(Beginning of Input data)

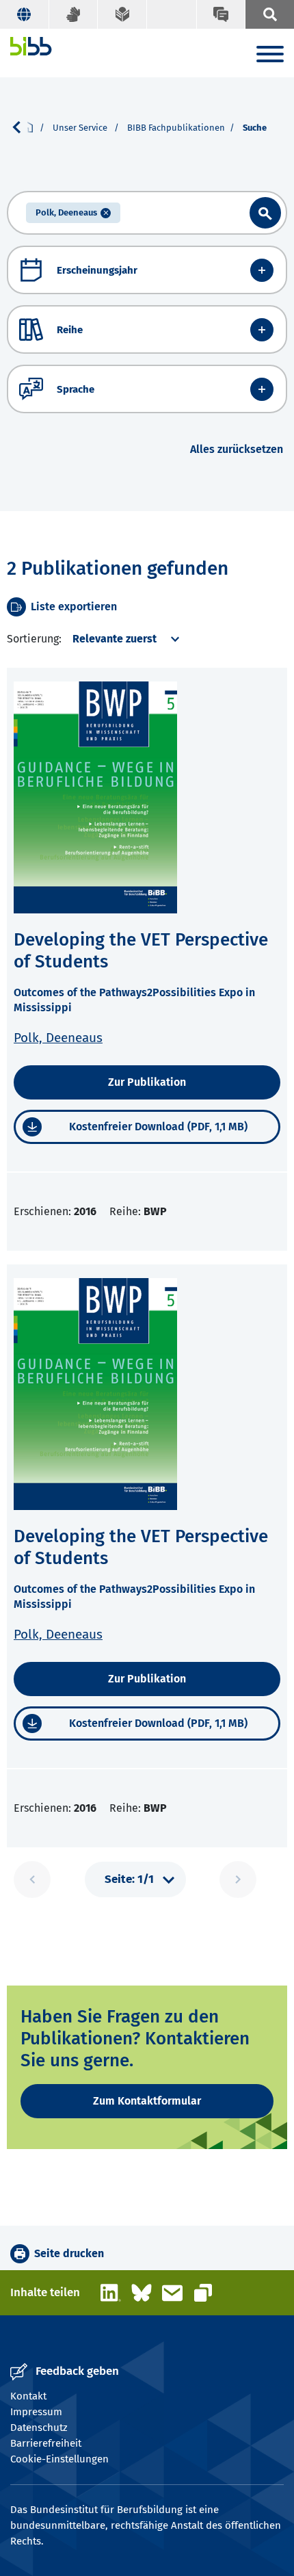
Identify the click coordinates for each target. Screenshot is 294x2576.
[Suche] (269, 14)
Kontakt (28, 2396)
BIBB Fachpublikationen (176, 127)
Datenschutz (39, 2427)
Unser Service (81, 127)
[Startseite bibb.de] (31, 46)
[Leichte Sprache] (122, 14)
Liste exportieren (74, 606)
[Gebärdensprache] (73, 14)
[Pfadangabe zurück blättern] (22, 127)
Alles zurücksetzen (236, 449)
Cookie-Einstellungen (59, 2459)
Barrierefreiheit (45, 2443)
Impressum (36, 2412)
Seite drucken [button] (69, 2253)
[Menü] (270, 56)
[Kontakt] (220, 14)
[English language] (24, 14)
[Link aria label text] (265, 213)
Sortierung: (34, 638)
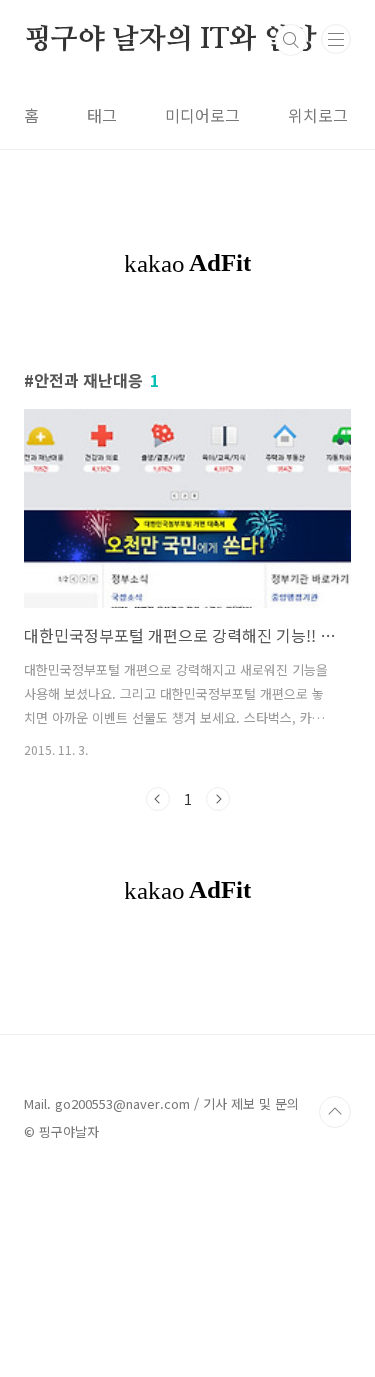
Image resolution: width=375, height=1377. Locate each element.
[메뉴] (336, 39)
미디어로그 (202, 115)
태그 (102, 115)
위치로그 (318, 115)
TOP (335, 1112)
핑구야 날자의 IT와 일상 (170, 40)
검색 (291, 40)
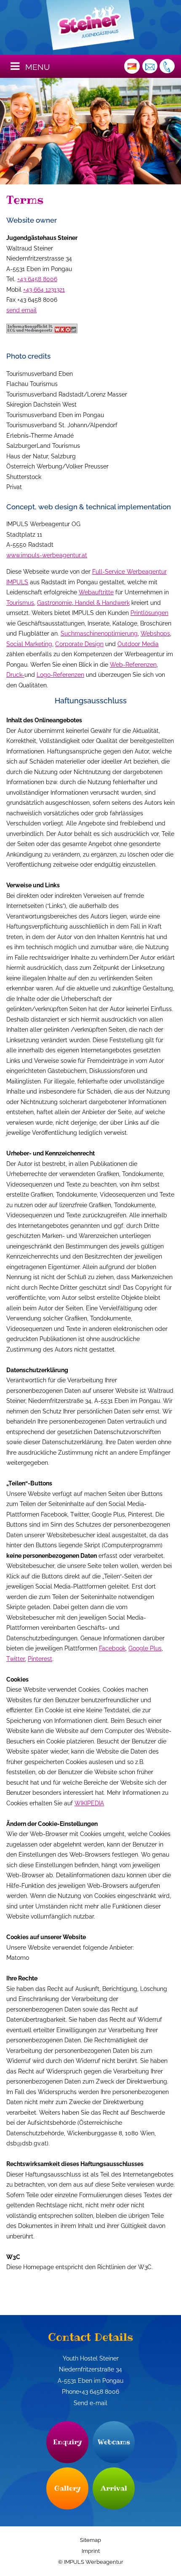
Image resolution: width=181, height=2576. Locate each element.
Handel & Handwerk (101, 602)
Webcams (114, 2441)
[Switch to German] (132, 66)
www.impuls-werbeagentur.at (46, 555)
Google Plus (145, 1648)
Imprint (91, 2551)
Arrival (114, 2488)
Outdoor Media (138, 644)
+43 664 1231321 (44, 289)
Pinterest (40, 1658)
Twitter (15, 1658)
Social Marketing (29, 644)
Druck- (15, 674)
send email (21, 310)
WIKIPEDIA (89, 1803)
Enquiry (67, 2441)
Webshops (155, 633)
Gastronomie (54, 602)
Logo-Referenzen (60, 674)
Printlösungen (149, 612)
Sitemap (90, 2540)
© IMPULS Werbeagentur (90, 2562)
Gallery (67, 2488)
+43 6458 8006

(End of Input data)

Output the data above in full. Skip every picture.

Identify the click coordinates for each target. Screenshot is 294x2576.
[Suche] (269, 14)
Kontakt (28, 2396)
BIBB Fachpublikationen (176, 127)
Datenschutz (39, 2427)
Unser Service (81, 127)
[Startseite bibb.de] (31, 46)
[Leichte Sprache] (122, 14)
Liste exportieren (74, 606)
[Gebärdensprache] (73, 14)
[Pfadangabe zurück blättern] (22, 127)
Alles zurücksetzen (236, 449)
Cookie-Einstellungen (59, 2459)
Barrierefreiheit (45, 2443)
Impressum (36, 2412)
Seite drucken [button] (69, 2253)
[Menü] (270, 56)
[Kontakt] (220, 14)
[English language] (24, 14)
[Link aria label text] (265, 213)
Sortierung: (34, 638)
Image resolution: width=375, height=1377. Locate each element.
[메뉴] (336, 39)
미디어로그 (202, 115)
태그 (102, 115)
위치로그 (318, 115)
TOP (335, 1112)
핑구야 날자의 IT와 일상 (170, 40)
검색 (291, 40)
Image resolution: width=181, height=2576. Locate each element.
Handel & Handwerk (101, 602)
Webcams (114, 2441)
[Switch to German] (132, 66)
www.impuls-werbeagentur.at (46, 555)
Google Plus (145, 1648)
Imprint (91, 2551)
Arrival (114, 2488)
Outdoor Media (138, 644)
+43 664 1231321 (44, 289)
Pinterest (40, 1658)
Twitter (15, 1658)
Social Marketing (29, 644)
Druck- (15, 674)
send email (21, 310)
WIKIPEDIA (89, 1803)
Enquiry (67, 2441)
Webshops (155, 633)
Gastronomie (54, 602)
Logo-Referenzen (60, 674)
Printlösungen (149, 612)
Sitemap (90, 2540)
© IMPULS Werbeagentur (90, 2562)
Gallery (67, 2488)
+43 6458 8006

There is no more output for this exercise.